Design Of A Novel Lumbar Traction Device

Abstract

Lower back pain (LBP) is the leading global cause of disability, with 619 million cases in 2020 projected to rise to 843 million by 2050. The societal and economic burden is substantial; in the UK, the National Health Service spends over £5 billion yearly on back-related care, while in the USA, costs from 2012 to 2014 for patients with a spine condition were $315 billion USD. Current treatments are limited, surgery is invasive and costly, while medication such as opioids offers only short-term relief with uncertain long-term benefit and considerable side effects. Spinal traction is widely used as a non-invasive treatment. It may alleviate pain through spinal decompression and improved
disc health, but existing devices are often expensive, uncomfortable, or require supervised use in a clinic.
This thesis describes the design, development, and evaluation of a novel traction device for the treatment of LBP, which is affordable, user-friendly, and suitable for unsupervised usage in physiotherapy practices or at home. A patient study of an early seated prototype (Prototype 2) with 20 patients revealed limitations in fixation and comfort: four patients could not be tested due to slipping through the belt fixation, and six of the remaining patients were unable to complete the 10-minute treatment. On average, patients reported only a slight reduction in pain (∆V AS of 0.47 ± 2.60), and a significant negative correlation was found between treatment-related discomfort and pain reduction (r = −0.57, p = 0.022).
Furthermore, market research at YES!Delft indicated that Prototype 2 would be too costly for the intended users. To optimize therapy, a literature review was conducted to determine how the therapist controlled parameters, specifically force, body position, and duration, to assess their potential influence on the treatment effect. The review suggested that traction is most effective at forces of < 20% body weight (increasing up to 40% if necessary), in prone or supine 90/90 positions, and with intermittent traction cycles lasting 10-20 minutes. Additional factors influencing outcomes included patient age, duration of symptoms, presence of sciatica, and timing of follow-up.

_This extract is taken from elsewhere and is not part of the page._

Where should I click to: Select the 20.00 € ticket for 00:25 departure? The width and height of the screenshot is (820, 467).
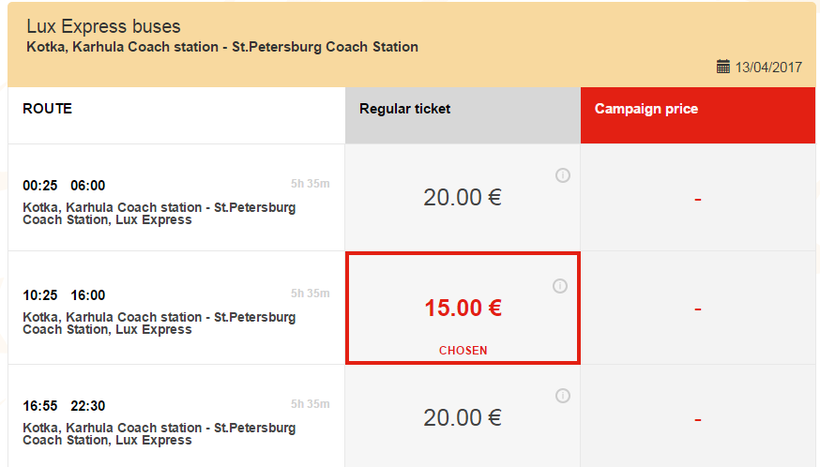[462, 197]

Based on these findings, a third prototype was developed and evaluated in a patient study comprising six treatments over a six-week period. The control group (n = 4) received manual traction in combination with mobilization and detonizing (which is standard physiotherapy treatment) and in the study group (n = 6) manual traction was replaced with treatment by Prototype 3. Both groups reported reductions in pain (VAS) and disability (ODI), with statistically significant improvement observed only in the study group (p = 0.0216). No significant differences between groups were detected, though effect sizes indicated individual improvement. These results demonstrate the viability of a patient-operated traction device and suggest therapeutic potential comparable to that of current physiotherapy treatments and reported literature. While further research with larger study groups and refined design parameters is needed, the device shows promise as a cost-effective solution for use in physiotherapy practices or home settings.